Short news video on the Olympiad.

The 1st Women's Chess Olympiad, organized by the FIDE, took place between 2 and 21 September 1957, in Emmen, Netherlands.

==Results==

===Preliminaries===

A total of 21 two-woman teams entered the competition and were divided into three preliminary groups of seven teams.
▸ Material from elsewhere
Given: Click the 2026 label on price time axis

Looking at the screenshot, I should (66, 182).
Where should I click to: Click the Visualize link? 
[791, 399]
The top three from each group advanced to Final A, the teams placed 4th–5th to Final B, and 6th–7th to Final C. All groups and finals were played as round-robin tournaments.

Group 1 was won by the Soviet Union, well ahead of Netherlands and Romania.

East Germany took first place in group 2, ahead of Bulgaria and Hungary.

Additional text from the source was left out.